Might I suggest, therefore, that while in the developed world we may not be able to read for the most part the benefits and risks of this in terms of crude mortality that the situation is nevertheless likely to be just as complex as in this article by Aaby et al. It is high time, therefore, to call into question an ever expanding vaccine schedule, supported by the doctrine of spare capacity proposed by Paul Offitt and David Salisbury [2].

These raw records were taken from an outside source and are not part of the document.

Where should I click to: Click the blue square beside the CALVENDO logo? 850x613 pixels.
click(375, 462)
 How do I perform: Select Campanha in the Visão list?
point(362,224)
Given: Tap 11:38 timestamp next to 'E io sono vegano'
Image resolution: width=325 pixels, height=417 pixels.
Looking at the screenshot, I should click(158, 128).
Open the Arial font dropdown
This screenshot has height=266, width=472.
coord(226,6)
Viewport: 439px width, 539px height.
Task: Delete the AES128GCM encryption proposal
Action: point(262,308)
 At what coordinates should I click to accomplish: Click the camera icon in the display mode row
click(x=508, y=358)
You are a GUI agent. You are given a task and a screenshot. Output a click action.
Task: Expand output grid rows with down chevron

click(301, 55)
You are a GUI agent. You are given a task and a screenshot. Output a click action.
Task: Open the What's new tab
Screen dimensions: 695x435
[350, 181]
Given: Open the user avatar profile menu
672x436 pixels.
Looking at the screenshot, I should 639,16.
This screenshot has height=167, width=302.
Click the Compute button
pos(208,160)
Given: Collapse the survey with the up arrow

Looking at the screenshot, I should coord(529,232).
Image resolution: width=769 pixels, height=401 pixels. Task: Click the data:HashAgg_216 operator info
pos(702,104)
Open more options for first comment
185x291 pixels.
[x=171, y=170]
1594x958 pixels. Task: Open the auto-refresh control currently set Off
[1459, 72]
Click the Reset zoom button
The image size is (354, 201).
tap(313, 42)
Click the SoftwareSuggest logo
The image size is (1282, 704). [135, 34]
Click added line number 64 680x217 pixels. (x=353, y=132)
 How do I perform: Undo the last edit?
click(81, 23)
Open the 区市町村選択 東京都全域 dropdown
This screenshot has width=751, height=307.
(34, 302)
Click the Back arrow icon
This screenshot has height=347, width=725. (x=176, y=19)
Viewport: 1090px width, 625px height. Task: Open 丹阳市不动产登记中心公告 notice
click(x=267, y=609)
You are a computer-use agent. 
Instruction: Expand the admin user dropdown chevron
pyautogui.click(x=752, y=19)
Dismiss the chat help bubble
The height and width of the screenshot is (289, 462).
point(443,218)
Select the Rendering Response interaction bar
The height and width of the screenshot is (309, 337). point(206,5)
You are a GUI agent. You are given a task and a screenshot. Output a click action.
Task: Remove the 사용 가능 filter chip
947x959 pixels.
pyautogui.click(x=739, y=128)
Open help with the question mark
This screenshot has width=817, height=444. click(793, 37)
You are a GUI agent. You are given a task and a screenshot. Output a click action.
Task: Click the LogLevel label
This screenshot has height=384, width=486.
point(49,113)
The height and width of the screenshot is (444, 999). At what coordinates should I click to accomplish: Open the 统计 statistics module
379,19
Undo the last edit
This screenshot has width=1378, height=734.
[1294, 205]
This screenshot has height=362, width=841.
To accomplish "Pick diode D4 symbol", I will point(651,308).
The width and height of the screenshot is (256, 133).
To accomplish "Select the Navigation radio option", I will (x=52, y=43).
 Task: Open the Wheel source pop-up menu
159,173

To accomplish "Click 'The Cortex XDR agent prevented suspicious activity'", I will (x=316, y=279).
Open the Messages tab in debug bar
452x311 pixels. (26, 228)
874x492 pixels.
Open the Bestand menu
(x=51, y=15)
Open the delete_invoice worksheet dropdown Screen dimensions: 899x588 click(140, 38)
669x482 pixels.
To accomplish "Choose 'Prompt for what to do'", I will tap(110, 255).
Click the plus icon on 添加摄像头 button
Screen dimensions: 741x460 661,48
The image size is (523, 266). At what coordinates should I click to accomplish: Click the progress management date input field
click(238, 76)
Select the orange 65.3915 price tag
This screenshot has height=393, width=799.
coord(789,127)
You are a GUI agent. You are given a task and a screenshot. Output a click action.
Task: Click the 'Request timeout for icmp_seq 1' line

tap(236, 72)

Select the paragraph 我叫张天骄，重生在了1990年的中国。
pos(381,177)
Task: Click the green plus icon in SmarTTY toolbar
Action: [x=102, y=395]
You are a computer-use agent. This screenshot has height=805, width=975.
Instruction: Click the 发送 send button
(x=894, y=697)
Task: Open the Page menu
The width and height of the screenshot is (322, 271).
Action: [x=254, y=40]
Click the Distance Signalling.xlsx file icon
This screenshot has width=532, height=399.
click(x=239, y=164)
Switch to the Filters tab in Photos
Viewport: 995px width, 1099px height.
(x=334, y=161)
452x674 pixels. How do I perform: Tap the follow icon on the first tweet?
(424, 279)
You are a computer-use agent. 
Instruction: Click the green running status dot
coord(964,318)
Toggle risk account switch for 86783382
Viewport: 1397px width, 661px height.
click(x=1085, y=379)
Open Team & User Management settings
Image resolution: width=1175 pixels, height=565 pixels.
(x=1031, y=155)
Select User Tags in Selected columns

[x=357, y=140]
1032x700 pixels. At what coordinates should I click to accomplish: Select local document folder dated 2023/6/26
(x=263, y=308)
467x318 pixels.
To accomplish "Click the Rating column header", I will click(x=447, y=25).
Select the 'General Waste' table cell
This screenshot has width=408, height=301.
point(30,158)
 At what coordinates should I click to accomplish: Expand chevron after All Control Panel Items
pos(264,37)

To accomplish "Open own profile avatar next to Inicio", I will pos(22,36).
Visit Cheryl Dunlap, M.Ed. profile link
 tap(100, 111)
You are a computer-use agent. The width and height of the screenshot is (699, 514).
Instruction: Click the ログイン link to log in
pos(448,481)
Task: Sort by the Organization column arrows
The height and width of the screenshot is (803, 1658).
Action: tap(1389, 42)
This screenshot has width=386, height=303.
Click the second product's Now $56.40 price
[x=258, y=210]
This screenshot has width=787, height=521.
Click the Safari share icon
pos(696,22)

[1] John Stone, 'Re: Preventing overdiagnosis: how to stop harming the healthy', BMJ Rapid Responses 4 June 2012 http://www.bmj.com/content/344/bmj.e3502/rr/587969
[2] John Stone, 'Re: Preventing overdiagnosis: how to stop harming the healthy', BMJ Rapid Responses 7 June 2012 http://www.bmj.com/content/344/bmj.e3502/rr/588414
Competing interests: Autistic son
Re: Vaccine programmes must consider their effect on general resistance
Dear Editors,
In any disease such as measles the immunity goes down (because of malnutrition or disease per se) and patients become susceptible to other secondary infections like acute diarrhoeal diseases, acute respiratory infections, etc. No wonder the mass vaccination against measles will not only increase the herd immunity against measles but also prevent other infections and consequently deaths. On the contrary, inactivated vaccines like DPT reduce general resistance. We sincerely think that instead of drawing conclusions from prevalence studies of mortality and morbidity the immuno-modulation effect of vaccines should be tested in pre-clinical and clinical phases of trials.